++++ Page text

Blogtable: Taking the best 16

Each week, we’ll ask our stable of scribes across the globe to weigh in on the most important NBA topics of the day — and then give you a chance to step on the scale, too, in the comments below.

BLOGTABLE: The best 2s | Charlotte vs. New York | A sweet 16

> Lately we’ve had some talk on conference imbalance and what can be done about it. One question: Do you like the idea of seeding the top 16 teams in the playoffs, regardless of conference? Any drawbacks?

Steve Aschburner, NBA.comI like this plan. Some East teams still would have an edge anyway, right, because their records get fattened against the lousiest clubs in their conference? Even so, it would help to squelch the six months of bellyaching we get from some in the media on this topic. I mostly consider this a pendulum problem that will swing the other way in time. But some seem hung up on fixing instantly anything they perceive isn’t “faaaair.” If instituted, their next freak-out would be over the travel demands of a Portland-Atlanta series.

Fran Blinebury, Looking forward to that Miami-Portland first round playoff series. Boston-LA? Memphis-Sacramento? You think the media whining is loud now? Team complaints about travel fatigue? Wait til those happen. So Mark Cuban wants to go to the Eastern Conference because its so hard for his team in the West. For a guy who lives in the “Shark Tank,” he should know life sometimes bites. This is a solution in search of a problem.

++++++++
++++ Data records

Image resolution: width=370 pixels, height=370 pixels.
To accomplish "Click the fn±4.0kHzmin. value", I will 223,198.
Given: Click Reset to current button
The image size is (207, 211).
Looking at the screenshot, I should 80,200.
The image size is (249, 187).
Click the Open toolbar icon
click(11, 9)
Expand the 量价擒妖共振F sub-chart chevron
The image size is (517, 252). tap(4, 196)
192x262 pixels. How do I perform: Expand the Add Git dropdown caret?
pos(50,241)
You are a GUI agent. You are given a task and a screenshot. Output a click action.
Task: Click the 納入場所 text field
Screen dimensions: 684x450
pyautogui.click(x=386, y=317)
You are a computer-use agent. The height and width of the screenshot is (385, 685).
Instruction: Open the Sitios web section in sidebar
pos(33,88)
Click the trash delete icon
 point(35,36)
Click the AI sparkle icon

++++++++

- _Jobs_
**1)** In two sentences, sum up the page about seeding the top 16 NBA teams.
**2)** In the page about seeding the top 16 NBA teams, what playoff series do the two writers name as possible results of the plan?
Rely only on the text to answer.

- _Answers for the exercise_
**1)** Amid talk of conference imbalance, the page asks whether the NBA should seed its top 16 playoff teams regardless of conference. Steve Aschburner likes the plan but expects complaints about travel demands, while Fran Blinebury calls it a solution in search of a problem and warns of travel fatigue from series like Miami-Portland.

**2)**
- Portland-Atlanta
- Miami-Portland
- Boston-LA
- Memphis-Sacramento